• _WHAT YOU ARE ASKED TO DO_: Look through the listing below and write out exactly the lines from the line with "Task: Open the ヘルプ menu" to the line with "You are a computer-use agent. Viewport: 986px", both included, and no others.

• _MATERIAL FOR THIS TASK_:
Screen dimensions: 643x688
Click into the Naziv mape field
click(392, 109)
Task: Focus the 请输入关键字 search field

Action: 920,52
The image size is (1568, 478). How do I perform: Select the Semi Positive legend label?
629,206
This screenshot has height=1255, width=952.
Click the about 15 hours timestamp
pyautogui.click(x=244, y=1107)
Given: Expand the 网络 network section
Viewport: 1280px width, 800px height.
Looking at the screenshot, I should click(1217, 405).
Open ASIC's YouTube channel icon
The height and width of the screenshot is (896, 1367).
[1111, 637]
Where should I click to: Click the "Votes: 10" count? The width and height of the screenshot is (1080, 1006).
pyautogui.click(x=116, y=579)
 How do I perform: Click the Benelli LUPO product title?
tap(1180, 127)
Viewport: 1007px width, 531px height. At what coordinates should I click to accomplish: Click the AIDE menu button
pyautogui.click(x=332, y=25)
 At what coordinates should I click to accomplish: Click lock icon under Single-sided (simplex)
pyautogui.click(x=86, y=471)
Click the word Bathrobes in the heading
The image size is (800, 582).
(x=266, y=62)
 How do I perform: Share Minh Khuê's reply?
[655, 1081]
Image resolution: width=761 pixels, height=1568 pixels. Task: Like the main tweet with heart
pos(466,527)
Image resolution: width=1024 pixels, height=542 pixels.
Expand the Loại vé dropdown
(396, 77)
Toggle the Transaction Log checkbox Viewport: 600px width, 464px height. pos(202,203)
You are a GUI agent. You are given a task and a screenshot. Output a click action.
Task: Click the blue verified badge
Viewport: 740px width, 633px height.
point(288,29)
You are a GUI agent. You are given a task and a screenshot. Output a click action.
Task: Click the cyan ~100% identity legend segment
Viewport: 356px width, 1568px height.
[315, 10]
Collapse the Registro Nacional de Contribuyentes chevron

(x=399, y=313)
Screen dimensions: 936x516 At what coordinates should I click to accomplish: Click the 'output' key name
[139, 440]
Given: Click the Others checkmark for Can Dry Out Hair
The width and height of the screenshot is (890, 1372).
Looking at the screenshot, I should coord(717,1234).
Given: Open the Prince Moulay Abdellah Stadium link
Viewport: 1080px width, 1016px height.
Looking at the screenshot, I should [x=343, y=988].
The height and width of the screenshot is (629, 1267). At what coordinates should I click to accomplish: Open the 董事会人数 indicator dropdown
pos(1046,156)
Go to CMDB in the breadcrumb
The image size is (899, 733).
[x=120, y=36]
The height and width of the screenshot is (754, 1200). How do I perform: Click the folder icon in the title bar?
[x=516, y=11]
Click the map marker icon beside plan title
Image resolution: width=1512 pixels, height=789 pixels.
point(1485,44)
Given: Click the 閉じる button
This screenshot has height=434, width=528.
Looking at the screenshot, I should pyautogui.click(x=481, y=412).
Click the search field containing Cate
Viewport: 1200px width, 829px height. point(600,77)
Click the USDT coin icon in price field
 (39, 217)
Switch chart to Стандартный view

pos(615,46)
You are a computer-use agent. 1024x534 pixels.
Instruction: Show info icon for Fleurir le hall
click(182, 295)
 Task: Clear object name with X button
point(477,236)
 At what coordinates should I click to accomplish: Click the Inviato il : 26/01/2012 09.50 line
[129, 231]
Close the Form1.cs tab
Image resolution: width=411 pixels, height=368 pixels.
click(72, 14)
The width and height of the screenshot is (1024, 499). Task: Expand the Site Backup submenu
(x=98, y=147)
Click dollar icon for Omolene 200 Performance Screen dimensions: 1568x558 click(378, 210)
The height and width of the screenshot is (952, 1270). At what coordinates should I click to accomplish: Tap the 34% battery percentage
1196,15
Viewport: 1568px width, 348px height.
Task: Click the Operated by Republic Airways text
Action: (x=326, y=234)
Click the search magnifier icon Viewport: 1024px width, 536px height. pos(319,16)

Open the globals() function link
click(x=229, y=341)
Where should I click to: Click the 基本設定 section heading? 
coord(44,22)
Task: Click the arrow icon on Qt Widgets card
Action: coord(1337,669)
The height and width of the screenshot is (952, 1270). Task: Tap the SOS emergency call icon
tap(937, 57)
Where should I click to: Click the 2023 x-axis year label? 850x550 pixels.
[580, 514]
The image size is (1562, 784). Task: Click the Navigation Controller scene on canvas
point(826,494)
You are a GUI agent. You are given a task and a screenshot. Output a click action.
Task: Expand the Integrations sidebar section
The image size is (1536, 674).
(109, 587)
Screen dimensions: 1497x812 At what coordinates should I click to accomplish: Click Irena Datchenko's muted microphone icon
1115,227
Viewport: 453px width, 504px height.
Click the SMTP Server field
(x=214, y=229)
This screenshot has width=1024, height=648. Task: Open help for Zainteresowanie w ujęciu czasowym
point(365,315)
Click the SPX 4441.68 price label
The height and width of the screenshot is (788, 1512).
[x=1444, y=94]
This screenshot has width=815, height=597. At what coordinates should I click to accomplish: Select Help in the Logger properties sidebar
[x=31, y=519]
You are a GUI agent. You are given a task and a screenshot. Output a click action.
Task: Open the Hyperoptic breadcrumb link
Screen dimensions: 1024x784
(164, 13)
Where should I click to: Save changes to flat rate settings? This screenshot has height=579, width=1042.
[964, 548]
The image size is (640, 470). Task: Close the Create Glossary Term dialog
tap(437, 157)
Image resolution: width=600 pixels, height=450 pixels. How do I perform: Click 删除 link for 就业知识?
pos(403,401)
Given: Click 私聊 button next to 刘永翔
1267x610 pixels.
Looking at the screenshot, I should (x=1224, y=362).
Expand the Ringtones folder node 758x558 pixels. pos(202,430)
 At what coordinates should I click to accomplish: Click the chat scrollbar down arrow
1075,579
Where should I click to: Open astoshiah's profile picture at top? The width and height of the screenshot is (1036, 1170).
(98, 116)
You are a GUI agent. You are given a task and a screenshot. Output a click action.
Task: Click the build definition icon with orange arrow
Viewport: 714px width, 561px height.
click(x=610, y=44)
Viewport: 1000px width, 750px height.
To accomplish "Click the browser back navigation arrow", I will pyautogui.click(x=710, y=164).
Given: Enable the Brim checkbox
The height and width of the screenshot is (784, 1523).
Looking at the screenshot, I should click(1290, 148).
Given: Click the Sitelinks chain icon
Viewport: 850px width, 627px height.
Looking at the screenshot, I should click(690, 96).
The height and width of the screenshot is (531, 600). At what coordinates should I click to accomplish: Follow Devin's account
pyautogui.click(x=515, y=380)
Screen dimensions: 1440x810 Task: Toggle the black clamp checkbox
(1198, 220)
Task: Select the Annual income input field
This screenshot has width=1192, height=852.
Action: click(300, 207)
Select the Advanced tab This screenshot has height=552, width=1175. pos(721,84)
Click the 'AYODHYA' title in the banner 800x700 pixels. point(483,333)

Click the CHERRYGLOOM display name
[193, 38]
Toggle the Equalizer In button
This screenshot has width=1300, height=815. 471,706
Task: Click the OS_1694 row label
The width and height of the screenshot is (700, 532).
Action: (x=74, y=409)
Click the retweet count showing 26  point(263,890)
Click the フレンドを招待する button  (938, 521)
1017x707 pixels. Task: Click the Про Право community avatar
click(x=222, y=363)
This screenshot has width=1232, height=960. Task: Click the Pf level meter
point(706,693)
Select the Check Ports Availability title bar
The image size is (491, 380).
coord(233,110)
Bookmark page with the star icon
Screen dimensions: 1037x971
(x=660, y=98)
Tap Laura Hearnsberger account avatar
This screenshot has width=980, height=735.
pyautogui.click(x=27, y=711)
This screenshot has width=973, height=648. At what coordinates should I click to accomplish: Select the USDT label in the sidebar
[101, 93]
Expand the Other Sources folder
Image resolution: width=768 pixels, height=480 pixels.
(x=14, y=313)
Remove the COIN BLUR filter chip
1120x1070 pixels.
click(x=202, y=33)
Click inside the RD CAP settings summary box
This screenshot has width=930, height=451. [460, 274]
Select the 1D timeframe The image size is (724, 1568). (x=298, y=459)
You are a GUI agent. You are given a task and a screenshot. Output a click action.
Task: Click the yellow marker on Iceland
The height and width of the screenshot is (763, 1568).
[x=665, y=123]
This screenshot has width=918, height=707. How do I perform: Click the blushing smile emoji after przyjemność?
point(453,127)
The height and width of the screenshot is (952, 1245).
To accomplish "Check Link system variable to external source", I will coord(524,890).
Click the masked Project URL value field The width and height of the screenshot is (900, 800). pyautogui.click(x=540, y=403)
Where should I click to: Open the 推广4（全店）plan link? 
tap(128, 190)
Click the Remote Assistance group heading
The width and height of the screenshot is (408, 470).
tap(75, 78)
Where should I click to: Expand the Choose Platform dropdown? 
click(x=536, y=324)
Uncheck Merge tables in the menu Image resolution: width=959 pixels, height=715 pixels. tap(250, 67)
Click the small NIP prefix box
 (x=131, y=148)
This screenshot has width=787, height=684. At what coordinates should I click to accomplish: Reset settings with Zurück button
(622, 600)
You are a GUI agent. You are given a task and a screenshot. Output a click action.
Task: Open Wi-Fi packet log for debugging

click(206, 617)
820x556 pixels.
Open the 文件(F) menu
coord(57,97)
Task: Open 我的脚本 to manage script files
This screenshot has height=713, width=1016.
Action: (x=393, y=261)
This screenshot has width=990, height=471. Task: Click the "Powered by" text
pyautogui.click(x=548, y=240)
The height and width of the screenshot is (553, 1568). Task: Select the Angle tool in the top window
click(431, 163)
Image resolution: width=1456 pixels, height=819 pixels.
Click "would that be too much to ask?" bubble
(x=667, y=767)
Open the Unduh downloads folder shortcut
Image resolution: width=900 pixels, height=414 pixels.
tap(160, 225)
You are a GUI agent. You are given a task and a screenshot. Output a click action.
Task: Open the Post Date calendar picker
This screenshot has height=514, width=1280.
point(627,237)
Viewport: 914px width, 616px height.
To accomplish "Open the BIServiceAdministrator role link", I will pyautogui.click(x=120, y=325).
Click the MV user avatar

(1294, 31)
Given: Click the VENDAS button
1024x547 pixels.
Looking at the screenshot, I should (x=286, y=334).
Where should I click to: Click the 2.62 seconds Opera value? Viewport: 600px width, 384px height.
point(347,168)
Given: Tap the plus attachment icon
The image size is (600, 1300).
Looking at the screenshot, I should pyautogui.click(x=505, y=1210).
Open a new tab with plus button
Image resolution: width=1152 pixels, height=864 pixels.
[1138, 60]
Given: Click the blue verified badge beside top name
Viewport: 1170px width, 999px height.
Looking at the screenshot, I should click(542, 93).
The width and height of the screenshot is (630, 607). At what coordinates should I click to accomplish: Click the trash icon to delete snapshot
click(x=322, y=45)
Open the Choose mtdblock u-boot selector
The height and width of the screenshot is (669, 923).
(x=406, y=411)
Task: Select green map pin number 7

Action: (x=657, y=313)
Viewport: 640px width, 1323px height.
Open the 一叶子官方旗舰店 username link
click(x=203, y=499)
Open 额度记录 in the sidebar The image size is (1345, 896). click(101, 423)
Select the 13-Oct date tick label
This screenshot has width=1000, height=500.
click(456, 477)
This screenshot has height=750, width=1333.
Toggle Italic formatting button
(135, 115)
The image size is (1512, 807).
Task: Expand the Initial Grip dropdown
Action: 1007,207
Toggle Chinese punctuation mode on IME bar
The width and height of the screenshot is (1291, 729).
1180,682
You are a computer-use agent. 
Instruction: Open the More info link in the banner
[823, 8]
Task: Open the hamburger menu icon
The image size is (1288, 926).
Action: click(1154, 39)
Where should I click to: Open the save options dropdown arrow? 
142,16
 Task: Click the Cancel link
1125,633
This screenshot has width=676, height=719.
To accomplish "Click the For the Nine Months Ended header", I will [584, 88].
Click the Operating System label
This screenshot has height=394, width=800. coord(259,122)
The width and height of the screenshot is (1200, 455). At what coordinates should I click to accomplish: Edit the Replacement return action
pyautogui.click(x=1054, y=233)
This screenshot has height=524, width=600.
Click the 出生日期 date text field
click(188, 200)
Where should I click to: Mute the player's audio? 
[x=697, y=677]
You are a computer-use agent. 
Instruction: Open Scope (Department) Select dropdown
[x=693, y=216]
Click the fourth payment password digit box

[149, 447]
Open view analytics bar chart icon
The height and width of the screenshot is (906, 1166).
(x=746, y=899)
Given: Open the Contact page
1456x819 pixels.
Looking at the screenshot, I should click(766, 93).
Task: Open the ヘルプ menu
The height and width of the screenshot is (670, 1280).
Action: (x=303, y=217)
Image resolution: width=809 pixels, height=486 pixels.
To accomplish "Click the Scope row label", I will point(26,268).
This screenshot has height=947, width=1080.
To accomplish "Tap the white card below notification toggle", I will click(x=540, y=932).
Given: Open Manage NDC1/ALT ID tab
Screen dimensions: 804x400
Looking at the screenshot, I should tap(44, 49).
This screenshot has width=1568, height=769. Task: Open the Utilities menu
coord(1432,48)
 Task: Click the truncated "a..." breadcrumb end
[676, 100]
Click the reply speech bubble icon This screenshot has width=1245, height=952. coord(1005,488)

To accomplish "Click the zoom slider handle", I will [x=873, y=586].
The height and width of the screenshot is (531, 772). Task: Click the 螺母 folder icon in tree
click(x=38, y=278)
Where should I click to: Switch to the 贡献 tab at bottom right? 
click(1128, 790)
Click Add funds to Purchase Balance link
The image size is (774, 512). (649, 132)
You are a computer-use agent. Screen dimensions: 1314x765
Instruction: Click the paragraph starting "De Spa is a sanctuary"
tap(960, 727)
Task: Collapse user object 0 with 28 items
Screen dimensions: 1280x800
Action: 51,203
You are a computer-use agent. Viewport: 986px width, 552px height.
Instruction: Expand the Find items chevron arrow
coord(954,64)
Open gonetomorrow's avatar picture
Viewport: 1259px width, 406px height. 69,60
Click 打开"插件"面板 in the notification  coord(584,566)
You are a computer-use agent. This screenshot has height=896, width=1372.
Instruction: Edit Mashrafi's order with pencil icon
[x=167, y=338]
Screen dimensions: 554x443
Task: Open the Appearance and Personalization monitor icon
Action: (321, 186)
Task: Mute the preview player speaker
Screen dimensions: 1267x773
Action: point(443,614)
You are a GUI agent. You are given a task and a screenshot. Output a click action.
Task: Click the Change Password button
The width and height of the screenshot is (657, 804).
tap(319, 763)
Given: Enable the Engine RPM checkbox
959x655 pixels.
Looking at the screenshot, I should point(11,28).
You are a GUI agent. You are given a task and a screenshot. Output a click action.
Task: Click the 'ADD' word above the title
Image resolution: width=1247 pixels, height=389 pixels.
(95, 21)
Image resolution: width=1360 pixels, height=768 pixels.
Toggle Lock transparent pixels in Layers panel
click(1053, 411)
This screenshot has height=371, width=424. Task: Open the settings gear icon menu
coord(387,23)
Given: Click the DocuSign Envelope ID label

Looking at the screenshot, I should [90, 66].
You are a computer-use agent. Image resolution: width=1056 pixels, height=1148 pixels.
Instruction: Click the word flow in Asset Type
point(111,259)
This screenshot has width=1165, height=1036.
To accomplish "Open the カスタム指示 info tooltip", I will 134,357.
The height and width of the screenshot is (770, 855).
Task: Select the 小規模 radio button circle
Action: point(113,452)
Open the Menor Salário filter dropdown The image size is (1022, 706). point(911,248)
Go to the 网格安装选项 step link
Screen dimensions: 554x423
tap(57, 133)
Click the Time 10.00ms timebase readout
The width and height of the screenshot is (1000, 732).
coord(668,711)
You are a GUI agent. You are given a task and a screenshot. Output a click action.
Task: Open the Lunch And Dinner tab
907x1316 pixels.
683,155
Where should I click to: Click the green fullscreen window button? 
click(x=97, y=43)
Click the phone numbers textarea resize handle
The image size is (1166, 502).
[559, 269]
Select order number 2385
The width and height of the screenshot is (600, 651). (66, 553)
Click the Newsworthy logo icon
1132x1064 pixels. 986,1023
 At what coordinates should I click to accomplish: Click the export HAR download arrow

• _SOLUTION TO THE PROBLEM_:
Task: Open the ヘルプ menu
The height and width of the screenshot is (670, 1280).
Action: (x=303, y=217)
Image resolution: width=809 pixels, height=486 pixels.
To accomplish "Click the Scope row label", I will point(26,268).
This screenshot has height=947, width=1080.
To accomplish "Tap the white card below notification toggle", I will click(x=540, y=932).
Given: Open Manage NDC1/ALT ID tab
Screen dimensions: 804x400
Looking at the screenshot, I should tap(44, 49).
This screenshot has width=1568, height=769. Task: Open the Utilities menu
coord(1432,48)
 Task: Click the truncated "a..." breadcrumb end
[676, 100]
Click the reply speech bubble icon This screenshot has width=1245, height=952. coord(1005,488)

To accomplish "Click the zoom slider handle", I will [x=873, y=586].
The height and width of the screenshot is (531, 772). Task: Click the 螺母 folder icon in tree
click(x=38, y=278)
Where should I click to: Switch to the 贡献 tab at bottom right? 
click(1128, 790)
Click Add funds to Purchase Balance link
The image size is (774, 512). (649, 132)
You are a computer-use agent. Screen dimensions: 1314x765
Instruction: Click the paragraph starting "De Spa is a sanctuary"
tap(960, 727)
Task: Collapse user object 0 with 28 items
Screen dimensions: 1280x800
Action: 51,203
You are a computer-use agent. Viewport: 986px width, 552px height.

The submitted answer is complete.